- TASK TO CARRY OUT: Everything in the records must be reproduced exactly, except for the pictures.

- SUPPLIED INFORMATION:

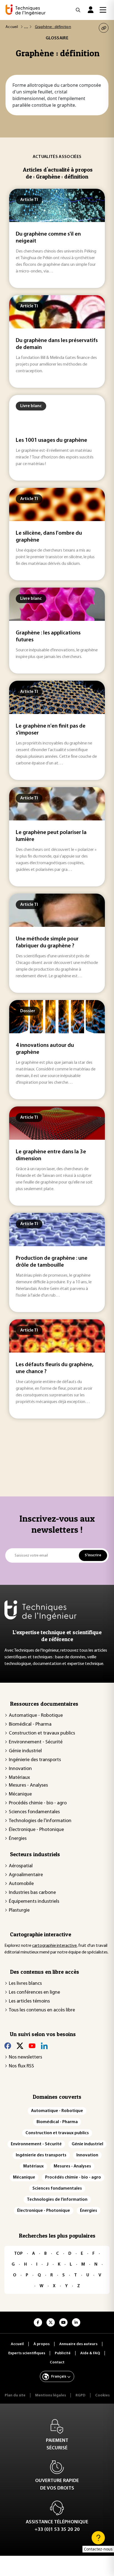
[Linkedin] (44, 2045)
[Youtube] (32, 2045)
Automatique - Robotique (36, 1715)
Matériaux (19, 1777)
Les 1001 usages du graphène (51, 440)
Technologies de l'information (40, 1820)
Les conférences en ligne (34, 1992)
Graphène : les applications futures (48, 636)
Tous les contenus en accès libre (42, 2010)
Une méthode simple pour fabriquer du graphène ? (47, 942)
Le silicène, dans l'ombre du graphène (49, 536)
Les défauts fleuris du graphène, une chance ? (55, 1368)
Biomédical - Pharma (30, 1724)
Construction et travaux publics (42, 1733)
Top (18, 2253)
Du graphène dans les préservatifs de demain (57, 344)
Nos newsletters (25, 2057)
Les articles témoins (29, 2001)
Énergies (18, 1838)
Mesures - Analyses (28, 1785)
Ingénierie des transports (35, 1760)
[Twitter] (20, 2045)
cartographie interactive (54, 1946)
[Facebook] (7, 2045)
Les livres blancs (25, 1983)
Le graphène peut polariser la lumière (51, 836)
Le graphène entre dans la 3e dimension (51, 1155)
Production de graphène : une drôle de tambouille (51, 1262)
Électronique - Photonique (36, 1829)
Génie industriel (25, 1751)
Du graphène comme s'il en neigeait (48, 237)
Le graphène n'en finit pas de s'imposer (51, 729)
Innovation (20, 1768)
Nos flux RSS (21, 2066)
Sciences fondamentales (34, 1812)
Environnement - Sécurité (36, 1742)
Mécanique (20, 1794)
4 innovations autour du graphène (45, 1049)
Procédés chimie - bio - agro (38, 1803)
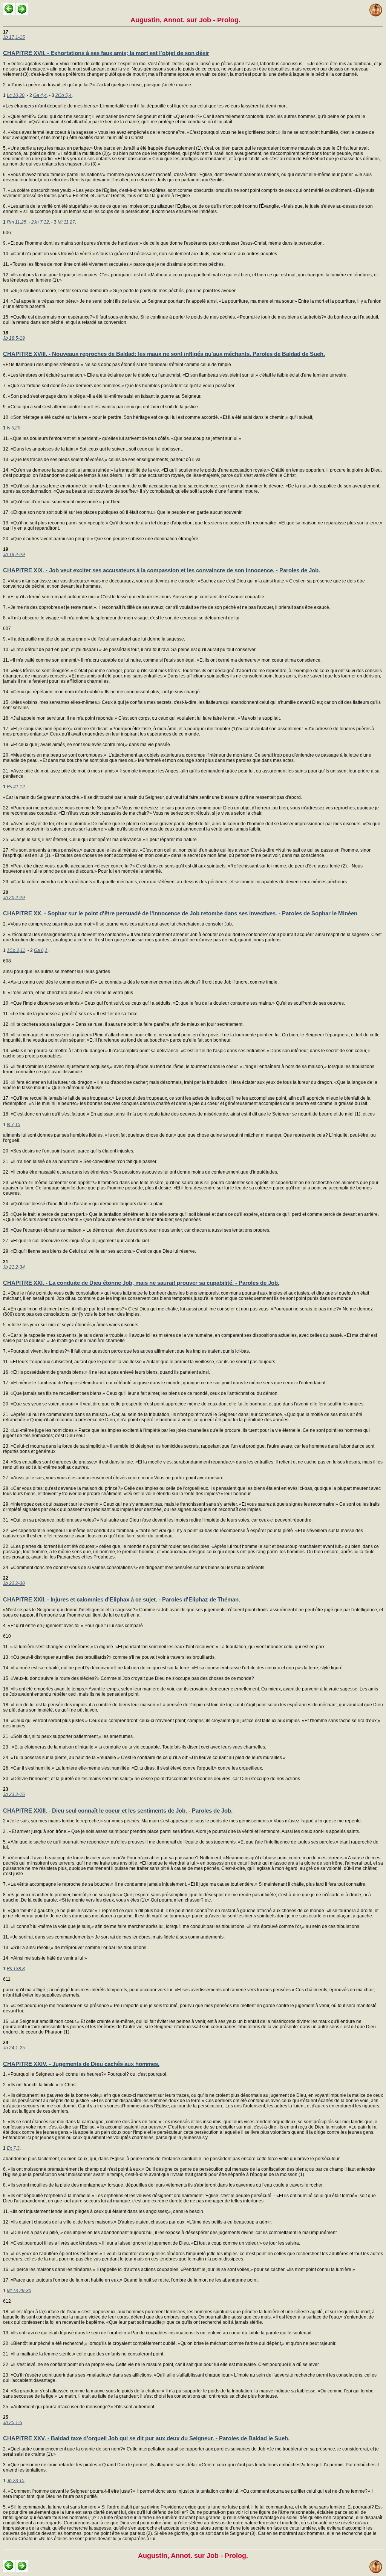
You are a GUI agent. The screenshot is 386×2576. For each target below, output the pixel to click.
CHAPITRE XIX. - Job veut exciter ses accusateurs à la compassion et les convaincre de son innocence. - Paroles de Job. (161, 570)
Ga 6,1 (40, 950)
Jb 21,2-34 (14, 1267)
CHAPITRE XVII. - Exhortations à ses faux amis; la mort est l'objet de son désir (106, 53)
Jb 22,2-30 (14, 1583)
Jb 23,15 (16, 2480)
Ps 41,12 (16, 786)
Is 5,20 (13, 428)
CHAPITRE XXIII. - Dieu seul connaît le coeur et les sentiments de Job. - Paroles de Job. (118, 1810)
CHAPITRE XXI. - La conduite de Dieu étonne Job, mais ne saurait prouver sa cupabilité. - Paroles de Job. (141, 1283)
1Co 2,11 (16, 950)
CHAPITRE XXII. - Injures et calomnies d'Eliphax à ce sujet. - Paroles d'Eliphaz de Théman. (121, 1599)
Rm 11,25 (16, 222)
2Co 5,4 (63, 95)
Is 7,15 (13, 1124)
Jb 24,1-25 (14, 2047)
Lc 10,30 (16, 95)
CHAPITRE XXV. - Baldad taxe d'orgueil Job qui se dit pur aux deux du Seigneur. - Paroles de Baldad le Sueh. (146, 2438)
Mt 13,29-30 (19, 2290)
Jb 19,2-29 (14, 554)
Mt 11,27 (66, 222)
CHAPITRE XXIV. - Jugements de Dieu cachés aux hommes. (81, 2064)
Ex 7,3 (13, 2148)
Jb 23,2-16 (14, 1794)
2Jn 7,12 (40, 222)
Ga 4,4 (40, 95)
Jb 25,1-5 (12, 2422)
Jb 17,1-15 (14, 37)
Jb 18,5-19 (14, 338)
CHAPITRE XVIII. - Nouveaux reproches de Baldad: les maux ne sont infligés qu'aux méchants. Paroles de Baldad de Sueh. (164, 354)
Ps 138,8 (16, 1968)
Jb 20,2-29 (14, 897)
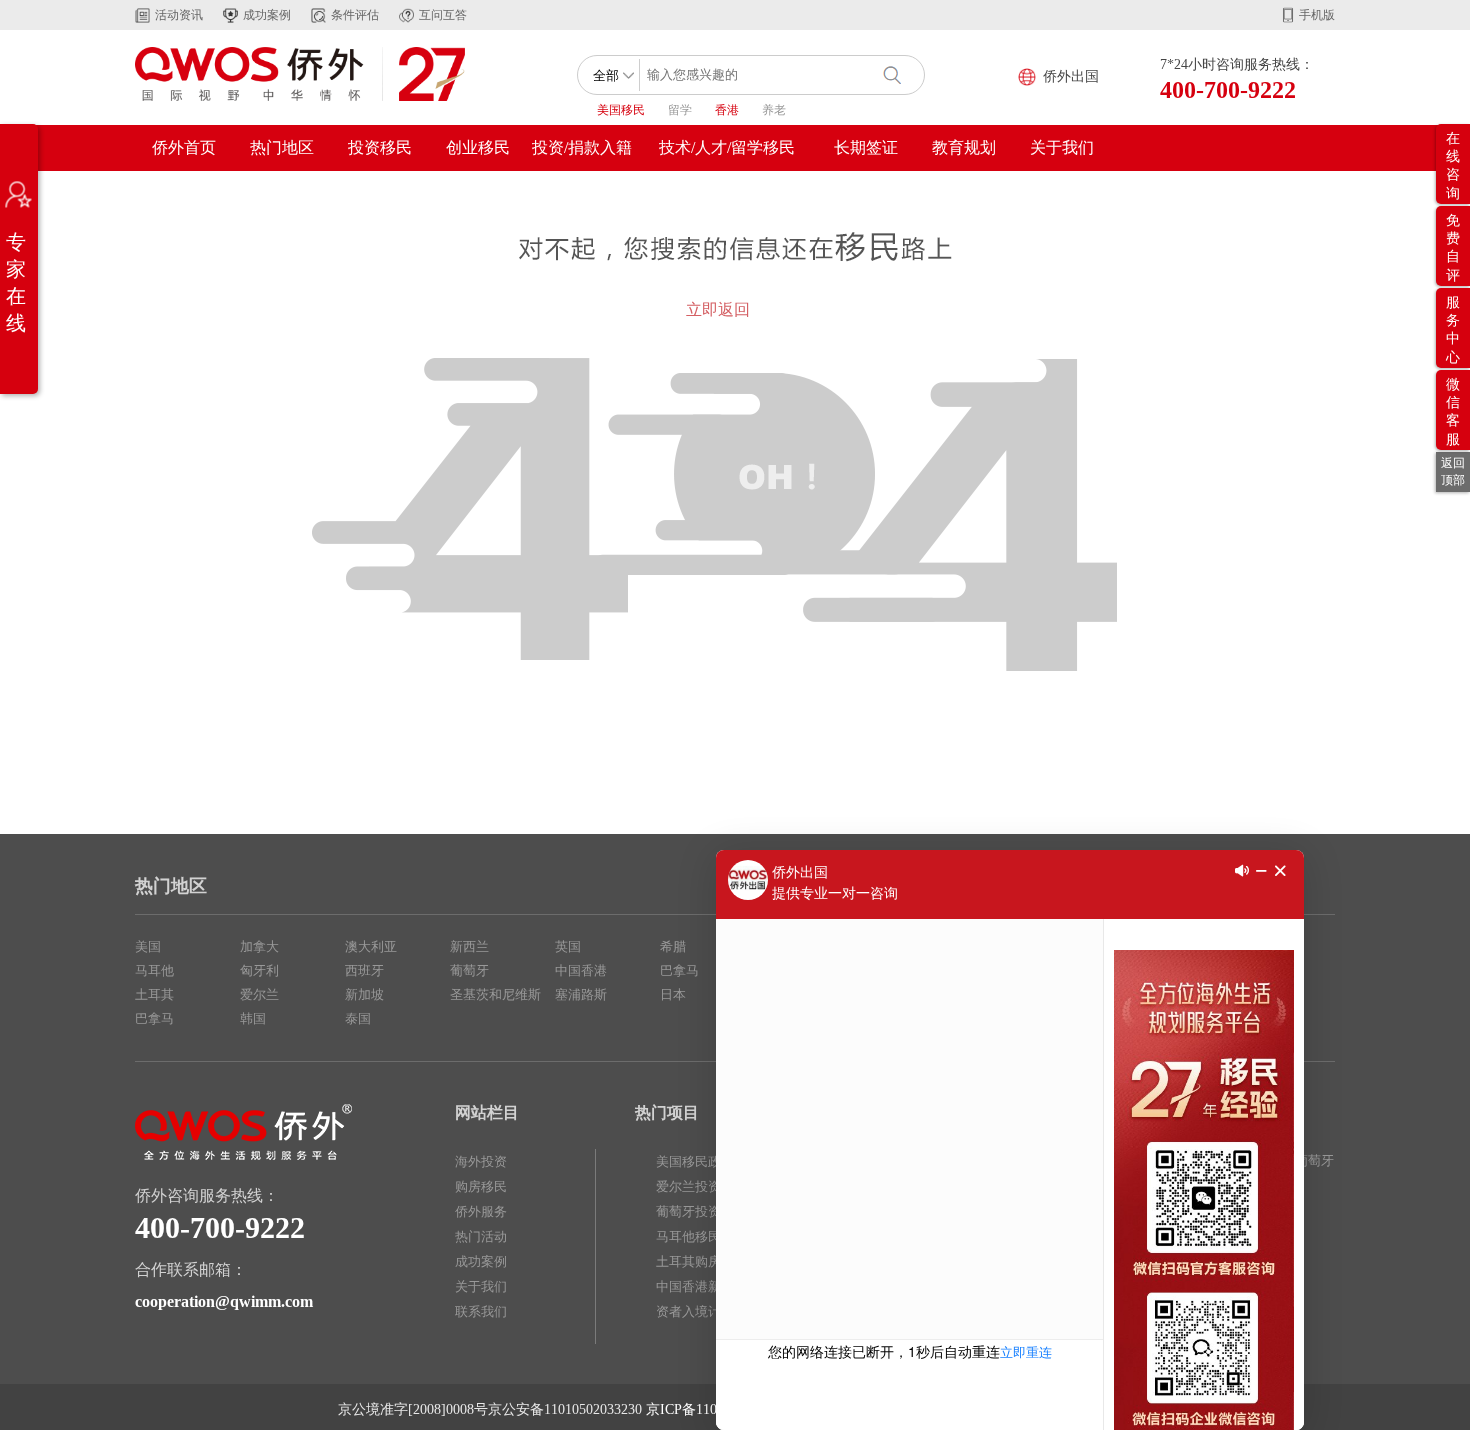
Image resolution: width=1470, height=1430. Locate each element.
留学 (680, 110)
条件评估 (355, 15)
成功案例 (267, 15)
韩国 (253, 1018)
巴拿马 (154, 1018)
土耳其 (154, 994)
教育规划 (964, 147)
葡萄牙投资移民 (701, 1211)
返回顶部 (1453, 471)
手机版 (1317, 15)
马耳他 (154, 970)
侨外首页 (184, 147)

- WRITTEN REPLY:
[Linkedin] (44, 2045)
[Youtube] (32, 2045)
Automatique - Robotique (36, 1715)
Matériaux (19, 1777)
Les 1001 usages du graphène (51, 440)
Technologies de l'information (40, 1820)
Les conférences en ligne (34, 1992)
Graphène : les applications futures (48, 636)
Tous les contenus en accès libre (42, 2010)
Une méthode simple pour fabriquer du graphène ? (47, 942)
Le silicène, dans l'ombre du graphène (49, 536)
Les défauts fleuris du graphène, une chance ? (55, 1368)
Biomédical - Pharma (30, 1724)
Construction et travaux publics (42, 1733)
Top (18, 2253)
Du graphène dans les préservatifs de demain (57, 344)
Nos newsletters (25, 2057)
Les articles témoins (29, 2001)
Énergies (18, 1838)
Mesures - Analyses (28, 1785)
Ingénierie des transports (35, 1760)
[Twitter] (20, 2045)
cartographie interactive (54, 1946)
[Facebook] (7, 2045)
Les livres blancs (25, 1983)
Le graphène peut polariser la lumière (51, 836)
Le graphène entre dans la 3e dimension (51, 1155)
Production de graphène : une drôle de tambouille (51, 1262)
Électronique - Photonique (36, 1829)
Génie industriel (25, 1751)
Du graphène comme s'il en neigeait (48, 237)
Le graphène n'en finit pas de s'imposer (51, 729)
Innovation (20, 1768)
Nos flux RSS (21, 2066)
Sciences fondamentales (34, 1812)
Environnement - Sécurité (36, 1742)
Mécanique (20, 1794)
4 innovations autour du graphène (45, 1049)
Procédés chimie - bio - agro (38, 1803)
You are a GUI agent. The screenshot is 386×2576. For each target below, output the pixel to click.
CHAPITRE XIX. - Job veut exciter ses accusateurs à la compassion et les convaincre de son innocence. - Paroles de Job. (161, 570)
Ga 6,1 (40, 950)
Jb 21,2-34 (14, 1267)
CHAPITRE XVII. - Exhortations à ses faux amis; la mort est l'objet de son désir (106, 53)
Jb 22,2-30 (14, 1583)
Jb 23,15 (16, 2480)
Ps 41,12 (16, 786)
Is 5,20 (13, 428)
CHAPITRE XXIII. - Dieu seul connaît le coeur et les sentiments de Job. - Paroles de Job. (118, 1810)
CHAPITRE XXI. - La conduite de Dieu étonne Job, mais ne saurait prouver sa cupabilité. - Paroles de Job. (141, 1283)
1Co 2,11 (16, 950)
CHAPITRE XXII. - Injures et calomnies d'Eliphax à ce sujet. - Paroles d'Eliphaz de Théman. (121, 1599)
Rm 11,25 (16, 222)
2Co 5,4 (63, 95)
Is 7,15 (13, 1124)
Jb 24,1-25 (14, 2047)
Lc 10,30 (16, 95)
CHAPITRE XXV. - Baldad taxe d'orgueil Job qui se dit pur aux deux du Seigneur. - Paroles de Baldad le Sueh. (146, 2438)
Mt 13,29-30 (19, 2290)
Jb 19,2-29 (14, 554)
Mt 11,27 (66, 222)
CHAPITRE XXIV. - Jugements de Dieu cachés aux hommes. (81, 2064)
Ex 7,3 (13, 2148)
Jb 23,2-16 (14, 1794)
2Jn 7,12 (40, 222)
Ga 4,4 (40, 95)
Jb 25,1-5 (12, 2422)
Jb 17,1-15 (14, 37)
Jb 18,5-19 (14, 338)
CHAPITRE XVIII. - Nouveaux reproches de Baldad: les maux ne sont infligés qu'aux méchants. Paroles de Baldad de Sueh. (164, 354)
Ps 138,8 (16, 1968)
Jb 20,2-29 (14, 897)
Image resolution: width=1470, height=1430. Locate each element.
留学 (680, 110)
条件评估 (355, 15)
成功案例 (267, 15)
韩国 (253, 1018)
巴拿马 (154, 1018)
土耳其 (154, 994)
教育规划 (964, 147)
葡萄牙投资移民 (701, 1211)
返回顶部 (1453, 471)
手机版 (1317, 15)
马耳他 (154, 970)
侨外首页 (184, 147)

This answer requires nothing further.